Work to be completed: Please update the rows below, changing "GUI agent" to "screen agent" and leaving everything else as is.

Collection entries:
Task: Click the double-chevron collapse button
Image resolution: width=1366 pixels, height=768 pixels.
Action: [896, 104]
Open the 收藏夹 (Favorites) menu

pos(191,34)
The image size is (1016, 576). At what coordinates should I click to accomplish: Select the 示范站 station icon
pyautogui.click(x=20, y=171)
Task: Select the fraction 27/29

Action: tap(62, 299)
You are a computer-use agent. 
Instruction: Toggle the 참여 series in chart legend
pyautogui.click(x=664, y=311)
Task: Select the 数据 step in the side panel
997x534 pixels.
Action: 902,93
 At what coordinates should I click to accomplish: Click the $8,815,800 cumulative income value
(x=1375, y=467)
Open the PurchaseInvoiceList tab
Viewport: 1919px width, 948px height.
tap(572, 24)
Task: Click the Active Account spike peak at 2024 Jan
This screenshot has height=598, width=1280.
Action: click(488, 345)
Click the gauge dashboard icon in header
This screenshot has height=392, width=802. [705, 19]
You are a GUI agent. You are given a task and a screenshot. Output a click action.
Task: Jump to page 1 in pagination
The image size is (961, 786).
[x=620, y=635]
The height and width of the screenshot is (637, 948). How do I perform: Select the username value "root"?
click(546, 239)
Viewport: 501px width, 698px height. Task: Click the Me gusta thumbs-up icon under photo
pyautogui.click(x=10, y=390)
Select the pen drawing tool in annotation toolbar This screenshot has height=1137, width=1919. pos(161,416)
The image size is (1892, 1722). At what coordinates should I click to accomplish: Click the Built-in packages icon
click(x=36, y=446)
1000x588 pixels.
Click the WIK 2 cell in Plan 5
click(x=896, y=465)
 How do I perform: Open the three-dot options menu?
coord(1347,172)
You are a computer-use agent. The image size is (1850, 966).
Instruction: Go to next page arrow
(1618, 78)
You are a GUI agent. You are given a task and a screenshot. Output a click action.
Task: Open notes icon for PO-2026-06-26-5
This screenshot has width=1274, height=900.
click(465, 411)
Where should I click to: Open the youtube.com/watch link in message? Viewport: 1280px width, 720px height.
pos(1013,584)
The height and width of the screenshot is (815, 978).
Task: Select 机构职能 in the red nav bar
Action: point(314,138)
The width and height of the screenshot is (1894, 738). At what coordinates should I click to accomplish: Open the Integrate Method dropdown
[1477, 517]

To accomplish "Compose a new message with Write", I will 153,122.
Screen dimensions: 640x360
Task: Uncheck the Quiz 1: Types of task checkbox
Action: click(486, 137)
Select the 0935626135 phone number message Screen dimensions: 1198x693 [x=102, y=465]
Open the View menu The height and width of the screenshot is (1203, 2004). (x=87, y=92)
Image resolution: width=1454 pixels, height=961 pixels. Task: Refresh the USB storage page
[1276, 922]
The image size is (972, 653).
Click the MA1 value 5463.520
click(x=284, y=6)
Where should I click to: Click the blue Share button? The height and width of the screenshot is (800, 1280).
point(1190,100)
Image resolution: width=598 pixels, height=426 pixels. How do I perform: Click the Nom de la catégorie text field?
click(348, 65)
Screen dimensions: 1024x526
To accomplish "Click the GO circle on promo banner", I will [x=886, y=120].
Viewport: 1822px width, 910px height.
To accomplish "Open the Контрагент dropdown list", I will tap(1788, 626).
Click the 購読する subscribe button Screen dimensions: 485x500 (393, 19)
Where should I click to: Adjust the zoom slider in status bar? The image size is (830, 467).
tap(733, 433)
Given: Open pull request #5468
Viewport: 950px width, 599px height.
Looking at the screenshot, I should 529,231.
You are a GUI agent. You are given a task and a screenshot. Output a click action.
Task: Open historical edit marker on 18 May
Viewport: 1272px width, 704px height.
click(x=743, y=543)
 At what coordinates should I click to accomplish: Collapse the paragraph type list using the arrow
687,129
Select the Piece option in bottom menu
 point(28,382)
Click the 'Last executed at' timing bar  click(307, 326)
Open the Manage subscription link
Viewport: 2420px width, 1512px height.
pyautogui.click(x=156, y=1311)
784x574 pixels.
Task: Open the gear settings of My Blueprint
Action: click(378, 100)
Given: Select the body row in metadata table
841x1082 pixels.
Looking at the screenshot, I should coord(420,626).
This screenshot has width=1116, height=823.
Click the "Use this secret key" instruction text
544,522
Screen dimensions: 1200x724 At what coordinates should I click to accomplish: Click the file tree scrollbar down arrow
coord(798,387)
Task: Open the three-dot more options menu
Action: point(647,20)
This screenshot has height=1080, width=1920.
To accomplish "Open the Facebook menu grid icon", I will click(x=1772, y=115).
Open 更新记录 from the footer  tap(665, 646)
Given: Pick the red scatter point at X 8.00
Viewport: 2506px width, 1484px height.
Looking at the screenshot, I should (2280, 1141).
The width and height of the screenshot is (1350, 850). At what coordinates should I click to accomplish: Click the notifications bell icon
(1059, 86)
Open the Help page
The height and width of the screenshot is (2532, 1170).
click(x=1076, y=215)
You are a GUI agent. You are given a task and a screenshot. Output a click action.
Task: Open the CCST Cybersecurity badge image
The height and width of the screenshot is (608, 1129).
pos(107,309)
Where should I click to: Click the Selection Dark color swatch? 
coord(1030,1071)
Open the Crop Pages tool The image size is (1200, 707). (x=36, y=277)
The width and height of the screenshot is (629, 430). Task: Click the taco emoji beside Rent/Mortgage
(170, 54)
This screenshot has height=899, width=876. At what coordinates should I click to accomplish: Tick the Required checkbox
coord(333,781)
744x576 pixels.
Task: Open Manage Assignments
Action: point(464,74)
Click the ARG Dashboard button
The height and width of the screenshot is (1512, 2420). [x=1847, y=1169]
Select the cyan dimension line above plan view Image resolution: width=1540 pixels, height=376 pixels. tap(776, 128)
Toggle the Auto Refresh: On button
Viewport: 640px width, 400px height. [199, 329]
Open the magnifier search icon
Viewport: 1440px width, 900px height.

Solution for this exercise:
Task: Click the double-chevron collapse button
Image resolution: width=1366 pixels, height=768 pixels.
Action: [896, 104]
Open the 收藏夹 (Favorites) menu

pos(191,34)
The image size is (1016, 576). At what coordinates should I click to accomplish: Select the 示范站 station icon
pyautogui.click(x=20, y=171)
Task: Select the fraction 27/29

Action: tap(62, 299)
You are a computer-use agent. 
Instruction: Toggle the 참여 series in chart legend
pyautogui.click(x=664, y=311)
Task: Select the 数据 step in the side panel
997x534 pixels.
Action: 902,93
 At what coordinates should I click to accomplish: Click the $8,815,800 cumulative income value
(x=1375, y=467)
Open the PurchaseInvoiceList tab
Viewport: 1919px width, 948px height.
tap(572, 24)
Task: Click the Active Account spike peak at 2024 Jan
This screenshot has height=598, width=1280.
Action: click(488, 345)
Click the gauge dashboard icon in header
This screenshot has height=392, width=802. [705, 19]
You are a screen agent. You are given a task and a screenshot. Output a click action.
Task: Jump to page 1 in pagination
The image size is (961, 786).
[x=620, y=635]
The height and width of the screenshot is (637, 948). How do I perform: Select the username value "root"?
click(546, 239)
Viewport: 501px width, 698px height. Task: Click the Me gusta thumbs-up icon under photo
pyautogui.click(x=10, y=390)
Select the pen drawing tool in annotation toolbar This screenshot has height=1137, width=1919. pos(161,416)
The image size is (1892, 1722). At what coordinates should I click to accomplish: Click the Built-in packages icon
click(x=36, y=446)
1000x588 pixels.
Click the WIK 2 cell in Plan 5
click(x=896, y=465)
 How do I perform: Open the three-dot options menu?
coord(1347,172)
You are a computer-use agent. The image size is (1850, 966).
Instruction: Go to next page arrow
(1618, 78)
You are a screen agent. You are given a task and a screenshot. Output a click action.
Task: Open notes icon for PO-2026-06-26-5
This screenshot has width=1274, height=900.
click(465, 411)
Where should I click to: Open the youtube.com/watch link in message? Viewport: 1280px width, 720px height.
pos(1013,584)
The height and width of the screenshot is (815, 978).
Task: Select 机构职能 in the red nav bar
Action: point(314,138)
The width and height of the screenshot is (1894, 738). At what coordinates should I click to accomplish: Open the Integrate Method dropdown
[1477, 517]

To accomplish "Compose a new message with Write", I will 153,122.
Screen dimensions: 640x360
Task: Uncheck the Quiz 1: Types of task checkbox
Action: click(486, 137)
Select the 0935626135 phone number message Screen dimensions: 1198x693 [x=102, y=465]
Open the View menu The height and width of the screenshot is (1203, 2004). (x=87, y=92)
Image resolution: width=1454 pixels, height=961 pixels. Task: Refresh the USB storage page
[1276, 922]
The image size is (972, 653).
Click the MA1 value 5463.520
click(x=284, y=6)
Where should I click to: Click the blue Share button? The height and width of the screenshot is (800, 1280).
point(1190,100)
Image resolution: width=598 pixels, height=426 pixels. How do I perform: Click the Nom de la catégorie text field?
click(348, 65)
Screen dimensions: 1024x526
To accomplish "Click the GO circle on promo banner", I will [x=886, y=120].
Viewport: 1822px width, 910px height.
To accomplish "Open the Контрагент dropdown list", I will tap(1788, 626).
Click the 購読する subscribe button Screen dimensions: 485x500 (393, 19)
Where should I click to: Adjust the zoom slider in status bar? The image size is (830, 467).
tap(733, 433)
Given: Open pull request #5468
Viewport: 950px width, 599px height.
Looking at the screenshot, I should 529,231.
You are a screen agent. You are given a task and a screenshot. Output a click action.
Task: Open historical edit marker on 18 May
Viewport: 1272px width, 704px height.
click(x=743, y=543)
 At what coordinates should I click to accomplish: Collapse the paragraph type list using the arrow
687,129
Select the Piece option in bottom menu
 point(28,382)
Click the 'Last executed at' timing bar  click(307, 326)
Open the Manage subscription link
Viewport: 2420px width, 1512px height.
pyautogui.click(x=156, y=1311)
784x574 pixels.
Task: Open the gear settings of My Blueprint
Action: click(378, 100)
Given: Select the body row in metadata table
841x1082 pixels.
Looking at the screenshot, I should coord(420,626).
This screenshot has width=1116, height=823.
Click the "Use this secret key" instruction text
544,522
Screen dimensions: 1200x724 At what coordinates should I click to accomplish: Click the file tree scrollbar down arrow
coord(798,387)
Task: Open the three-dot more options menu
Action: point(647,20)
This screenshot has height=1080, width=1920.
To accomplish "Open the Facebook menu grid icon", I will click(x=1772, y=115).
Open 更新记录 from the footer  tap(665, 646)
Given: Pick the red scatter point at X 8.00
Viewport: 2506px width, 1484px height.
Looking at the screenshot, I should (2280, 1141).
The width and height of the screenshot is (1350, 850). At what coordinates should I click to accomplish: Click the notifications bell icon
(1059, 86)
Open the Help page
The height and width of the screenshot is (2532, 1170).
click(x=1076, y=215)
You are a screen agent. You are given a task and a screenshot. Output a click action.
Task: Open the CCST Cybersecurity badge image
The height and width of the screenshot is (608, 1129).
pos(107,309)
Where should I click to: Click the Selection Dark color swatch? 
coord(1030,1071)
Open the Crop Pages tool The image size is (1200, 707). (x=36, y=277)
The width and height of the screenshot is (629, 430). Task: Click the taco emoji beside Rent/Mortgage
(170, 54)
This screenshot has height=899, width=876. At what coordinates should I click to accomplish: Tick the Required checkbox
coord(333,781)
744x576 pixels.
Task: Open Manage Assignments
Action: point(464,74)
Click the ARG Dashboard button
The height and width of the screenshot is (1512, 2420). [x=1847, y=1169]
Select the cyan dimension line above plan view Image resolution: width=1540 pixels, height=376 pixels. tap(776, 128)
Toggle the Auto Refresh: On button
Viewport: 640px width, 400px height. [199, 329]
Open the magnifier search icon
Viewport: 1440px width, 900px height.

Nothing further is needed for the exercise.